69話 従者ミズナ
「俺としては強い仲間が増えるのはありがたいけど、俺以外にも人間の仲間がいるんだがそれでも良いのか?」
「問題ない・・・。同じ使命を背負う仲間とする・・・。」
「そうか、ならよろしくな。」
櫓も差し出された手を握り返す。
水の精霊と言うだけあって、手はひんやりしている。
「仲間になるけど隷属って奴隷みたいでヤダから消してもいい・・・?」
「消す?そんなことできるのか?」
「できる・・・。」
精霊が何かぶつぶつと呪文の様なものを唱えると、状態の欄にあった隷属の文字が消えた。
「おお、本当に消えてるな。」
「何で分かる・・・?」
「調査の魔眼ってスキルの能力だな。」
説明を受け精霊は櫓の目を見て可愛らしく首を傾げている。
「両目の色が同じなのに魔眼持ってる・・・?」
「正確には神眼ってスキルだけどな。」
「神眼・・・。それ神のスキル・・・。」
神眼と言う言葉を聞いて精霊は目を見開いて、驚いている。
「さっきも言ってたけど神のスキルってなんだ?」
「説明面倒くさい・・・。でも仲間だから仕方ない、特別・・・。」
条件や方法などは知られていないが、スキルとは特定の条件を満たす事により上位のスキルに進化することがある。

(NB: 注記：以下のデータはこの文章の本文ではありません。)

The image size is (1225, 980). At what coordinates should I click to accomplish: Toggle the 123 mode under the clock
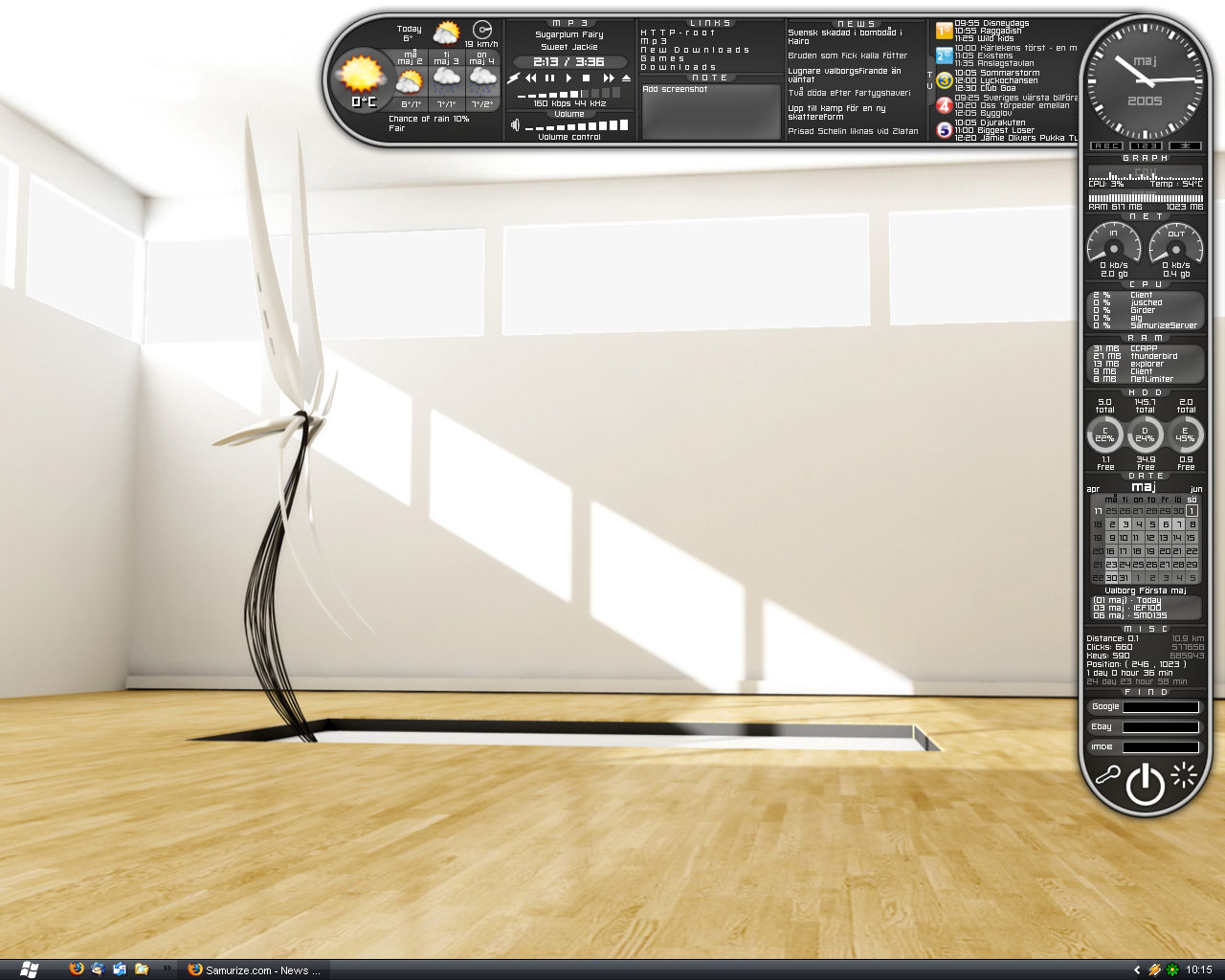click(1145, 146)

スキルによって進化する回数やどのスキルに進化するかなども違ってくる。
同じスキルを持っている者同士でも、お互いに違うスキルに進化することもあれば、違うスキルを持っている者同士で、進化先のスキルが同じになることもある。
そして神のスキルと言うのは、ある特定のスキルの最終進化先の、これ以上進化することのないスキルの名称である。
特徴はスキル名に神の表記があり、能力が普通のスキルとは段違いの性能を誇っている。
櫓の持っている神眼はその神のスキルにあたり、雷帝や、精霊が持っている水帝は神のスキルに進化する可能性があるスキルらしい。

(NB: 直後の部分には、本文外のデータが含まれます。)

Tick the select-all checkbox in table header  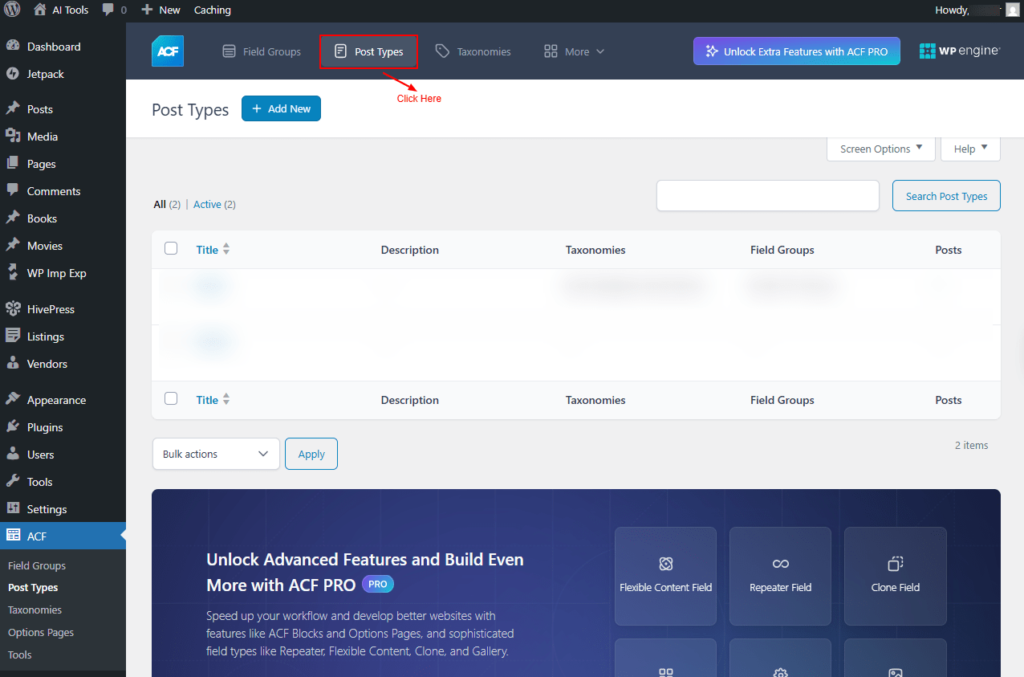(171, 249)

「神のスキルについてはこんな感じ・・・。説明疲れた・・・。」
「へぇ、ってことは既に俺はその神のスキルを持っているわけか。」
「最初から神のスキルを貰えるなんて、カタリナ様に感謝する・・・。」
あのうっかり女神の事だから、神のスキルなどと言う事を忘れていたのではないかと思ってしまう。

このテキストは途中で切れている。